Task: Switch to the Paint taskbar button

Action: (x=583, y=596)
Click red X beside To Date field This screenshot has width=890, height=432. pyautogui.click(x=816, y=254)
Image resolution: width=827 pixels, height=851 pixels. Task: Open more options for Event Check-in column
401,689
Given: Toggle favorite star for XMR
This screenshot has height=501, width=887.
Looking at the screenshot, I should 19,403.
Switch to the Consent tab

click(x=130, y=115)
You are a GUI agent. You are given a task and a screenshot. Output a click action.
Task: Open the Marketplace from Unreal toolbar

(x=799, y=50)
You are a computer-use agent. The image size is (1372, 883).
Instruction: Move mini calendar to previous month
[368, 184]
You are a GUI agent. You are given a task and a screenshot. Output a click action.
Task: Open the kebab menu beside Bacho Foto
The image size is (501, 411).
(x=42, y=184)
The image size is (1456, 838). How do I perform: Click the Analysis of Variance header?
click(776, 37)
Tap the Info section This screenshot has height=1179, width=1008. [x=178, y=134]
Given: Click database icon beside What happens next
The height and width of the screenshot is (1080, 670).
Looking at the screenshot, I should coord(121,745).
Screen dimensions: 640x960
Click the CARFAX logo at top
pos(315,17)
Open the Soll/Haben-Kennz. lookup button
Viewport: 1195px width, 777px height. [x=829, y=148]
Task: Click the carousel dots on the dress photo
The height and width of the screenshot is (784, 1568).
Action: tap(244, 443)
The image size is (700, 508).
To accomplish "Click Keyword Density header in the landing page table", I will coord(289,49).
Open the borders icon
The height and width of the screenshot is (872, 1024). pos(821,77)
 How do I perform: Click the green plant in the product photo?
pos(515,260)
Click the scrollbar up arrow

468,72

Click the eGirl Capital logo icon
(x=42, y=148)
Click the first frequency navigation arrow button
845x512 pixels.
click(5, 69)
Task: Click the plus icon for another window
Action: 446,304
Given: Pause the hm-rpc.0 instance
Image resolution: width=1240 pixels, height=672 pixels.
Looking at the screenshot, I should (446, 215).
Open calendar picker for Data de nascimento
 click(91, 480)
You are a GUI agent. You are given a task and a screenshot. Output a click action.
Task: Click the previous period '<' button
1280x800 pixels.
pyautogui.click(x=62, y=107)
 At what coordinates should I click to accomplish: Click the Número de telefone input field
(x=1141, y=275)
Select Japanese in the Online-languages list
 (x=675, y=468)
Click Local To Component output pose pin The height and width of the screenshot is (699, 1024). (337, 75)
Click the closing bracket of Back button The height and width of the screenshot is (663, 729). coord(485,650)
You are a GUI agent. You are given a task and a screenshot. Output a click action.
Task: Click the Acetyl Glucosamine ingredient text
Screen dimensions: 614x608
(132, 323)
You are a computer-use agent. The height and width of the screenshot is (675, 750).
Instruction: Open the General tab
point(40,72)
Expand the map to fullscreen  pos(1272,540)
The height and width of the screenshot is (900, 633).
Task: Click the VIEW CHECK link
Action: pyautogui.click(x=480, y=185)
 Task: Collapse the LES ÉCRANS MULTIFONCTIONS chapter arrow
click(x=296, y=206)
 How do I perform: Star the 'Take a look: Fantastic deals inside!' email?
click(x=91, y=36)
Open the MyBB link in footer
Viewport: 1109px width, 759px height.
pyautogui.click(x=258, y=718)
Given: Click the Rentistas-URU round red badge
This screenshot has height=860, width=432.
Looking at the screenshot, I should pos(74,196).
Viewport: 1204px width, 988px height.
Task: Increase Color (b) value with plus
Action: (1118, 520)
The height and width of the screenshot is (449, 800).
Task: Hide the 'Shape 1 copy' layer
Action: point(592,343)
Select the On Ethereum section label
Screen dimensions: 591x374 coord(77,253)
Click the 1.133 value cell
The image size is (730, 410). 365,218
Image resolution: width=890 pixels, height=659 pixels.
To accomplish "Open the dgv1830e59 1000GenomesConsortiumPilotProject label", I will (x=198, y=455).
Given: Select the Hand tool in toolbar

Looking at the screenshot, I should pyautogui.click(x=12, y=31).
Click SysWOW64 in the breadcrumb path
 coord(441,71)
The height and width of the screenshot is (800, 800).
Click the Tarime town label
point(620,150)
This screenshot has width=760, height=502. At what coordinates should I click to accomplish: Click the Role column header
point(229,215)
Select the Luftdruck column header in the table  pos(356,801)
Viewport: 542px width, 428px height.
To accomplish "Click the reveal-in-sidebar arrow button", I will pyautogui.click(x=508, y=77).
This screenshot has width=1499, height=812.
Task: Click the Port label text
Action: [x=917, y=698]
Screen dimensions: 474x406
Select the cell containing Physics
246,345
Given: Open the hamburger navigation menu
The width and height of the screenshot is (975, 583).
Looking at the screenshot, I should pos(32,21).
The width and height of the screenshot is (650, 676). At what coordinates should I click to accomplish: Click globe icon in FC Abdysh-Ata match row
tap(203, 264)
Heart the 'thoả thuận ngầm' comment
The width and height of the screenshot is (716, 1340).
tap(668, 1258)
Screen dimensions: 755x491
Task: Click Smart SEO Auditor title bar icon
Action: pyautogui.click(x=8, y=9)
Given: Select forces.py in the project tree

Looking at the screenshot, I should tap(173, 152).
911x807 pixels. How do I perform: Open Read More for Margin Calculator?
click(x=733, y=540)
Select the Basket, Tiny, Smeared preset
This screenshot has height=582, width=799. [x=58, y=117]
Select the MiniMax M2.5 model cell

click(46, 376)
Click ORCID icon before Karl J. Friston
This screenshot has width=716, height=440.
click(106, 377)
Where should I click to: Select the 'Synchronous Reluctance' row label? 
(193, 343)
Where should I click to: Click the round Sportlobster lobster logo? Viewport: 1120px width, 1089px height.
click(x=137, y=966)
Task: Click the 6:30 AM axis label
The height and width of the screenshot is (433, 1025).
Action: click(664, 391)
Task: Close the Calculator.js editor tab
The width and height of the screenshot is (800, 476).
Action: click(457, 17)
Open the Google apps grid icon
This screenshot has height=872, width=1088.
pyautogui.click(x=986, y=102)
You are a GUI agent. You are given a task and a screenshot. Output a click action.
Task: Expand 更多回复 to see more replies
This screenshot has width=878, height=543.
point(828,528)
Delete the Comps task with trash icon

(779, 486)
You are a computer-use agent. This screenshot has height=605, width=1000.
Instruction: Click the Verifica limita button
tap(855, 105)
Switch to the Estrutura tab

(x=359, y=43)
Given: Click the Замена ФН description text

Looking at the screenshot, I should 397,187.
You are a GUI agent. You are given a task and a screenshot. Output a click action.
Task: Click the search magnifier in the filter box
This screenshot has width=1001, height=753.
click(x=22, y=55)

- INSTRUCTIONS TO FOLLOW
Give the listing again exactly as it appears.

- SOLUTION FOR THIS PROBLEM
Task: Switch to the Paint taskbar button

Action: (x=583, y=596)
Click red X beside To Date field This screenshot has width=890, height=432. pyautogui.click(x=816, y=254)
Image resolution: width=827 pixels, height=851 pixels. Task: Open more options for Event Check-in column
401,689
Given: Toggle favorite star for XMR
This screenshot has height=501, width=887.
Looking at the screenshot, I should 19,403.
Switch to the Consent tab

click(x=130, y=115)
You are a GUI agent. You are given a task and a screenshot. Output a click action.
Task: Open the Marketplace from Unreal toolbar

(x=799, y=50)
You are a computer-use agent. The image size is (1372, 883).
Instruction: Move mini calendar to previous month
[368, 184]
You are a GUI agent. You are given a task and a screenshot. Output a click action.
Task: Open the kebab menu beside Bacho Foto
The image size is (501, 411).
(x=42, y=184)
The image size is (1456, 838). How do I perform: Click the Analysis of Variance header?
click(776, 37)
Tap the Info section This screenshot has height=1179, width=1008. [x=178, y=134]
Given: Click database icon beside What happens next
The height and width of the screenshot is (1080, 670).
Looking at the screenshot, I should coord(121,745).
Screen dimensions: 640x960
Click the CARFAX logo at top
pos(315,17)
Open the Soll/Haben-Kennz. lookup button
Viewport: 1195px width, 777px height. [x=829, y=148]
Task: Click the carousel dots on the dress photo
The height and width of the screenshot is (784, 1568).
Action: tap(244, 443)
The image size is (700, 508).
To accomplish "Click Keyword Density header in the landing page table", I will coord(289,49).
Open the borders icon
The height and width of the screenshot is (872, 1024). pos(821,77)
 How do I perform: Click the green plant in the product photo?
pos(515,260)
Click the scrollbar up arrow

468,72

Click the eGirl Capital logo icon
(x=42, y=148)
Click the first frequency navigation arrow button
845x512 pixels.
click(5, 69)
Task: Click the plus icon for another window
Action: 446,304
Given: Pause the hm-rpc.0 instance
Image resolution: width=1240 pixels, height=672 pixels.
Looking at the screenshot, I should (446, 215).
Open calendar picker for Data de nascimento
 click(91, 480)
You are a GUI agent. You are given a task and a screenshot. Output a click action.
Task: Click the previous period '<' button
1280x800 pixels.
pyautogui.click(x=62, y=107)
 At what coordinates should I click to accomplish: Click the Número de telefone input field
(x=1141, y=275)
Select Japanese in the Online-languages list
 (x=675, y=468)
Click Local To Component output pose pin The height and width of the screenshot is (699, 1024). (337, 75)
Click the closing bracket of Back button The height and width of the screenshot is (663, 729). coord(485,650)
You are a GUI agent. You are given a task and a screenshot. Output a click action.
Task: Click the Acetyl Glucosamine ingredient text
Screen dimensions: 614x608
(132, 323)
You are a computer-use agent. The height and width of the screenshot is (675, 750).
Instruction: Open the General tab
point(40,72)
Expand the map to fullscreen  pos(1272,540)
The height and width of the screenshot is (900, 633).
Task: Click the VIEW CHECK link
Action: pyautogui.click(x=480, y=185)
 Task: Collapse the LES ÉCRANS MULTIFONCTIONS chapter arrow
click(x=296, y=206)
 How do I perform: Star the 'Take a look: Fantastic deals inside!' email?
click(x=91, y=36)
Open the MyBB link in footer
Viewport: 1109px width, 759px height.
pyautogui.click(x=258, y=718)
Given: Click the Rentistas-URU round red badge
This screenshot has height=860, width=432.
Looking at the screenshot, I should pos(74,196).
Viewport: 1204px width, 988px height.
Task: Increase Color (b) value with plus
Action: (1118, 520)
The height and width of the screenshot is (449, 800).
Task: Hide the 'Shape 1 copy' layer
Action: point(592,343)
Select the On Ethereum section label
Screen dimensions: 591x374 coord(77,253)
Click the 1.133 value cell
The image size is (730, 410). 365,218
Image resolution: width=890 pixels, height=659 pixels.
To accomplish "Open the dgv1830e59 1000GenomesConsortiumPilotProject label", I will (x=198, y=455).
Given: Select the Hand tool in toolbar

Looking at the screenshot, I should pyautogui.click(x=12, y=31).
Click SysWOW64 in the breadcrumb path
 coord(441,71)
The height and width of the screenshot is (800, 800).
Click the Tarime town label
point(620,150)
This screenshot has width=760, height=502. At what coordinates should I click to accomplish: Click the Role column header
point(229,215)
Select the Luftdruck column header in the table  pos(356,801)
Viewport: 542px width, 428px height.
To accomplish "Click the reveal-in-sidebar arrow button", I will pyautogui.click(x=508, y=77).
This screenshot has width=1499, height=812.
Task: Click the Port label text
Action: [x=917, y=698]
Screen dimensions: 474x406
Select the cell containing Physics
246,345
Given: Open the hamburger navigation menu
The width and height of the screenshot is (975, 583).
Looking at the screenshot, I should pos(32,21).
The width and height of the screenshot is (650, 676). At what coordinates should I click to accomplish: Click globe icon in FC Abdysh-Ata match row
tap(203, 264)
Heart the 'thoả thuận ngầm' comment
The width and height of the screenshot is (716, 1340).
tap(668, 1258)
Screen dimensions: 755x491
Task: Click Smart SEO Auditor title bar icon
Action: pyautogui.click(x=8, y=9)
Given: Select forces.py in the project tree

Looking at the screenshot, I should tap(173, 152).
911x807 pixels. How do I perform: Open Read More for Margin Calculator?
click(x=733, y=540)
Select the Basket, Tiny, Smeared preset
This screenshot has height=582, width=799. [x=58, y=117]
Select the MiniMax M2.5 model cell

click(46, 376)
Click ORCID icon before Karl J. Friston
This screenshot has width=716, height=440.
click(106, 377)
Where should I click to: Select the 'Synchronous Reluctance' row label? 
(193, 343)
Where should I click to: Click the round Sportlobster lobster logo? Viewport: 1120px width, 1089px height.
click(x=137, y=966)
Task: Click the 6:30 AM axis label
The height and width of the screenshot is (433, 1025).
Action: click(664, 391)
Task: Close the Calculator.js editor tab
The width and height of the screenshot is (800, 476).
Action: click(457, 17)
Open the Google apps grid icon
This screenshot has height=872, width=1088.
pyautogui.click(x=986, y=102)
You are a GUI agent. You are given a task and a screenshot. Output a click action.
Task: Expand 更多回复 to see more replies
This screenshot has width=878, height=543.
point(828,528)
Delete the Comps task with trash icon

(779, 486)
You are a computer-use agent. This screenshot has height=605, width=1000.
Instruction: Click the Verifica limita button
tap(855, 105)
Switch to the Estrutura tab

(x=359, y=43)
Given: Click the Замена ФН description text

Looking at the screenshot, I should 397,187.
You are a GUI agent. You are given a task and a screenshot. Output a click action.
Task: Click the search magnifier in the filter box
This screenshot has width=1001, height=753.
click(x=22, y=55)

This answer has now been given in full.